WHAT YOU ARE ASKED TO DO — Reproduce the entries below word for word, leaving out the pictures.

SUPPLIED MATERIAL —
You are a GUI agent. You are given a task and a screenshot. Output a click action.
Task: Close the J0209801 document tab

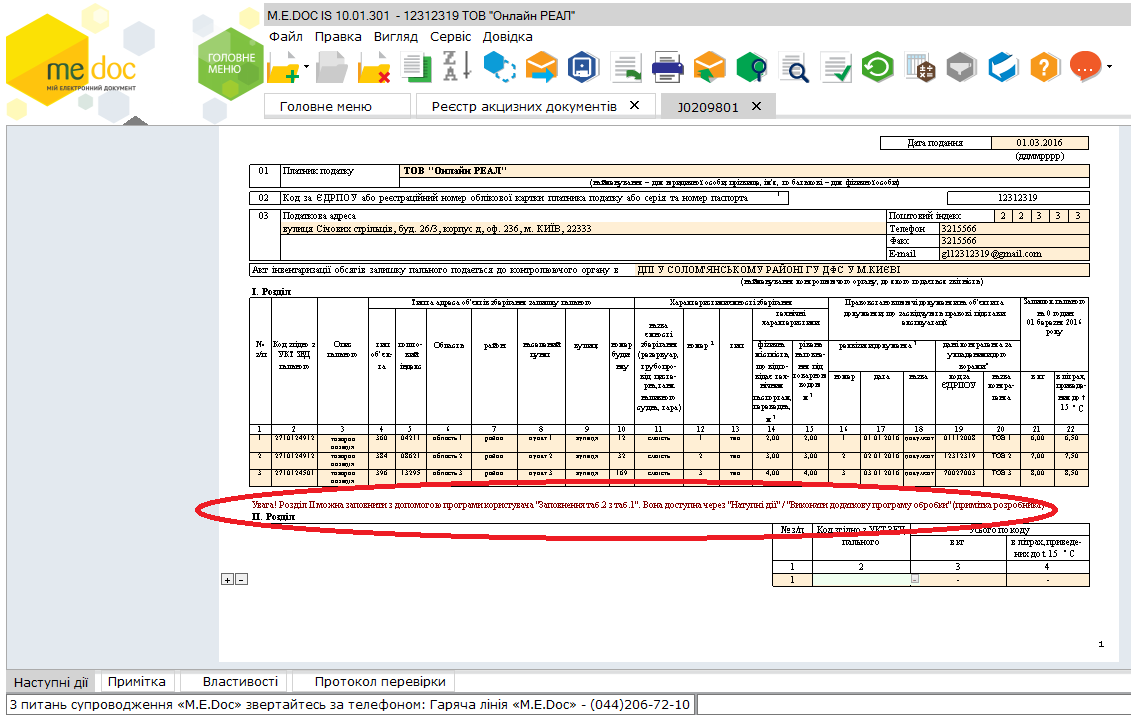click(756, 106)
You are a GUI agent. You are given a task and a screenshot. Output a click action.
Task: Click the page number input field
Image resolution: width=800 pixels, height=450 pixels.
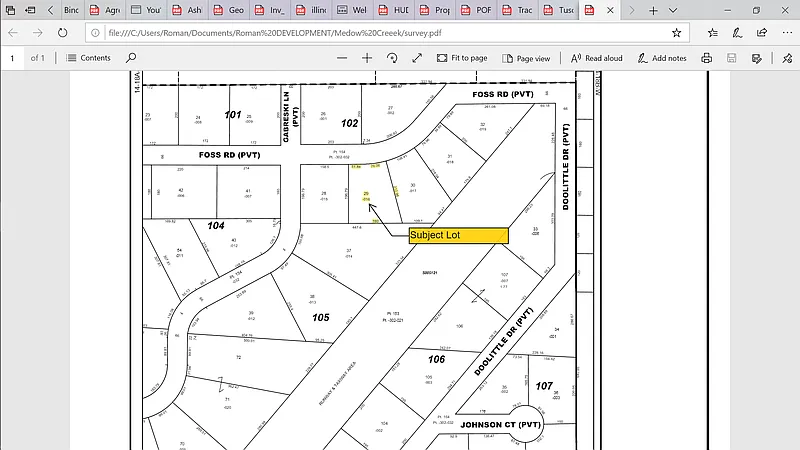(x=13, y=58)
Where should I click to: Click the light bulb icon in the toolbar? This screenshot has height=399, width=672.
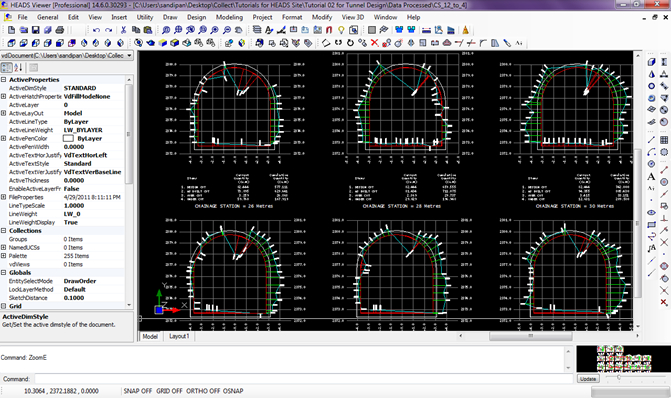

FINISHED EXERCISE —
You are a GUI agent. You are given a task and a screenshot. Output a click action.
Task: Close the J0209801 document tab

click(756, 106)
You are a GUI agent. You are given a task and a screenshot. Output a click action.
Task: Click the page number input field
Image resolution: width=800 pixels, height=450 pixels.
(x=13, y=58)
Where should I click to: Click the light bulb icon in the toolbar? This screenshot has height=399, width=672.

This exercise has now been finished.